Occupancy Grid Mapping Sample

The Occupancy Grid Mapping sample showcases a Bayesian occupancy grid. The sample allocates a grid and allows the application to insert point clouds or object lists, which are polygons stored as a list of points, on a stationary-to-moving vehicle. You can observe the point clouds or objects being accumulated, and as the vehicle moves, the grid is updated according to the probabilities given in the initialization.

Occupancy Grid Mapping sample

In the initialization of each layer of the occupancy grid, a set of probabilities is specified. For point clouds, these probabilities correspond to the actual probability of a grid cell being free at the actual point, the probability that sensor origin is free space, and the probability of free space beyond the point. Point clouds are inserted by casting a ray from the sensor origin to the point. For object lists, only the probability that a cell is free at the object is specified. Additionally, each layer specifies the sensor to sensor rig transformation so that when the points are inserted, they are oriented correctly in the grid.

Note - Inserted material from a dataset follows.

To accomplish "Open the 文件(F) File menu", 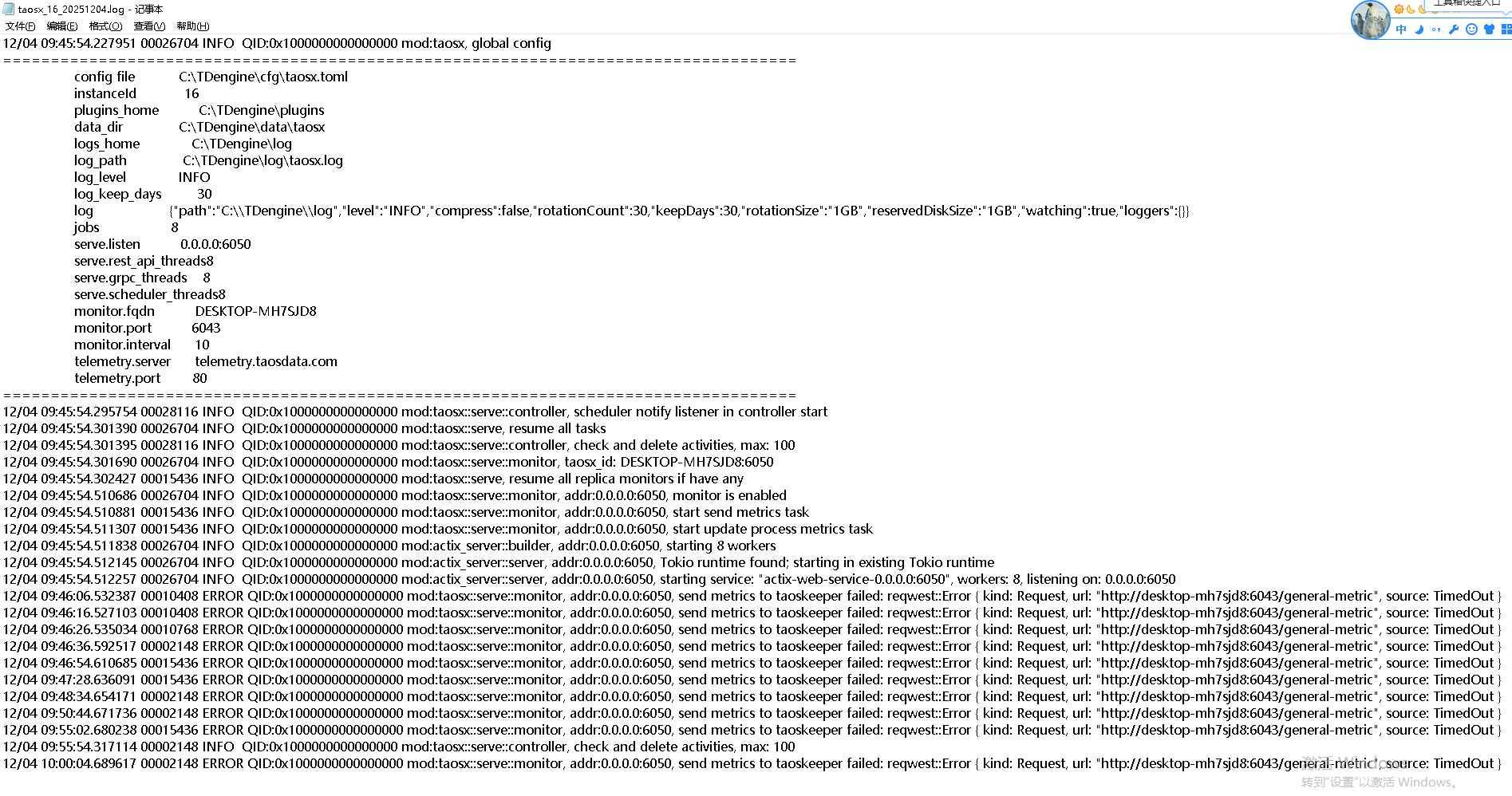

The sample application uses three sensors in combination: CAN data for the car position and orientation, Lidar for point cloud data, and camera for visualization.

Running the sample

Test the application directly by running it:

./sample_occupancy_grid

Alternatively, the sample application accepts custom inputs for lidar, can, and camera data:

./sample_occupancy_grid --canFile=can.bin --dbcFile=can.dbc --lidarFile=lidar.bin --videoFile=video.h264 --videoTimestampFile=video_time.txt --fps=30

The following is an explanation of each argument:

--canFile -             The recorded can data
--dbcFile -             DBC file for interpreting can
--lidarFile -           The recorded lidar data
--videoFile -           The recorded h264 video
--videoTimestampFile -  The timestamp file associated with the videoFile
--fps -                 The speed at which the sample plays

All inputs are assumed to be in the same format that the DriveWorks recording tool uses when recording. The videoFile must be h264 and must have an associated videoTimestampFile in order to be able to synchronize with the other sensors properly. Additionally, the sensors must be recorded at the same time so that they can be synchronized and played back together.

Output

The expected output is a Bayesian occupancy grid with areas that are free colored white, and areas that are not free as black. Everything unknown is gray. The colors represent the probability of a cell being free.

Test the application directly by running it. Alternatively, the sample application accepts custom inputs for Lidar, CAN, and camera data.